- [Passage provided]:
-- BEGIN --

DSPs: Helping Basestation Software Defined Radio Evolve

Andy McCann, Analog Devices, Norwood, MA

 

With 3G becoming a reality, operators are eager to roll out feature-rich 3G networks that give customers a wider range of services, applications and capacity.  However the challenges in deploying these networks are vast and ultimately impede its proliferation.  The financial capital of creating the network is obvious, and one of the only competitive places for operators to apply price pressure is on infrastructure equipment OEMs.  Secondly, the evolving dynamics of the market make it impossible to get a fix on what features and services customers will ultimately demand.  To insure ‘future-proofing’, mobile operators desire a network that can add capacity, features and services instantly.

 

The need for flexibility, performance, and upgradeability are the necessary capabilities of 3G basestations, not just in the context of competitive equipment costs, but also in considering total cost-to-operate and cost-to-own figures.  Recent developments in digital signal processing (DSP) are making 3G a reality, from pricing and performance, to flexibility and upgradeability.

 

SDR moves to the head of the class

 

Software-defined radio (SDR) has often seemed a distant objective for several decades because of high costs and a host of technical problems. These limitations have been especially evident in 3G W-CDMA basestations, where manufacturers have typically had to employ a complex mix of special-purpose electronic hardware and software to implement the core baseband section of the basestation. High costs, low flexibility and restricted operational performance have all stood in the way of a viable SDR basestation for 3G networks.

 

Developments in DSP are at long last enabling the commercialization of a software-based wideband receiver (or software radio), reducing the cost, size, complexity, and power consumption of a basestation (perhaps as much as fivefold). More importantly, can support a multilingual variety of air/modulation schemes and protocols simultaneously, switching between them whenever required. All the processing is done in software, so it is possible to load new protocols, upgrades and repaired code into the basestation as they are developed.

 

After years spent in the concept stage, the all-software basestation is now both technologically and economically feasible and is ready to significantly improve the economics of 3G for both operators and manufacturers.

 

Bumps in the Road for 3G

 

The economics of 3G are compelling: 3G networks deliver more capacity and more spectrum, but with costs that are lower than 2G (a voice channel of WCDMA costs about half the price of GSM). This means revenue-per-user is so much higher (at least 20 percent higher, according to DoCoMo). But the revenue economics and the pressure to deploy 3G still have not spurred a rapid rollout. One of the reasons is the availability of multiple interface standards poses the same interoperability dilemma for equipment manufactures and network operators as they faced with 2G, the second generation of mobile telephony. In addition, the bridge connecting currently deployed second generation systems to 3G systems is continually cluttered by legal, political, economic and cultural challenges. As a result, the flexibility of baseband processing solutions is becoming a central issue among infrastructure equipment manufacturers.

 

Clearly, without the emergence of a single, flexible, and scalable baseband processing platform which can be utilized for all of the competing 3G modes, infrastructure equipment OEMs are faced with escalating engineering costs, significant time-to-market delays and unacceptably high market risks.

 

Basestation requirements

 

A typical basestation design requires radio frequency (RF) and power amplifier expertise, as well as a high-speed baseband, executing specific DSP operations and complex control protocols. The processing budget for 3G is estimated to be about 500 times greater than for GSM. W-CDMA demands fast signal processing, which requires logic implementation. However, these applications also have complex control algorithms such as searching, multi-path tracking, and finger assignment, which are better-suited for implementation in software.

-- END --

- [Provided data]:

-- BEGIN --

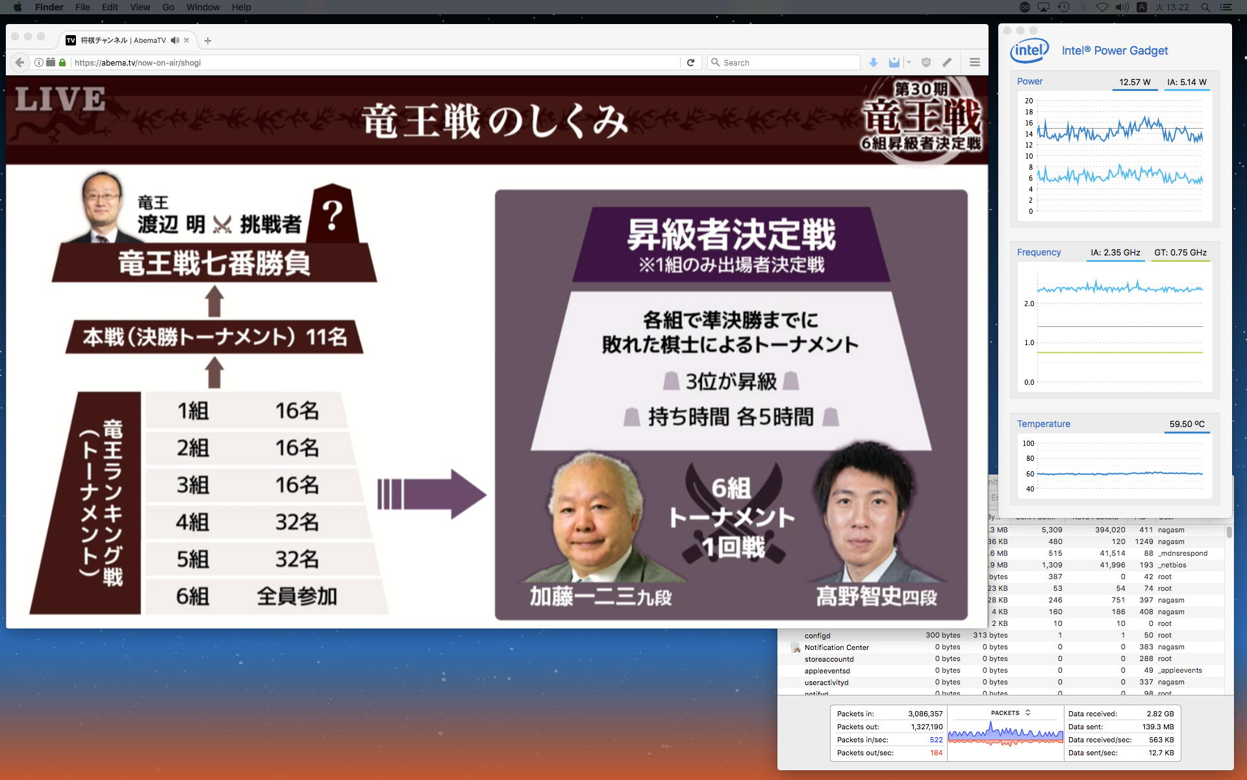
Task: Reload the AbemaTV page
Action: 690,62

-- END --

- [What you should do]: From the article on basestation software-defined radio, quote the passage between "After years spent" and "operators and manufacturers.", inclusive. The lines have no connection to the article on basestation software-defined radio.

- [Result for this exercise]:
After years spent in the concept stage, the all-software basestation is now both technologically and economically feasible and is ready to significantly improve the economics of 3G for both operators and manufacturers.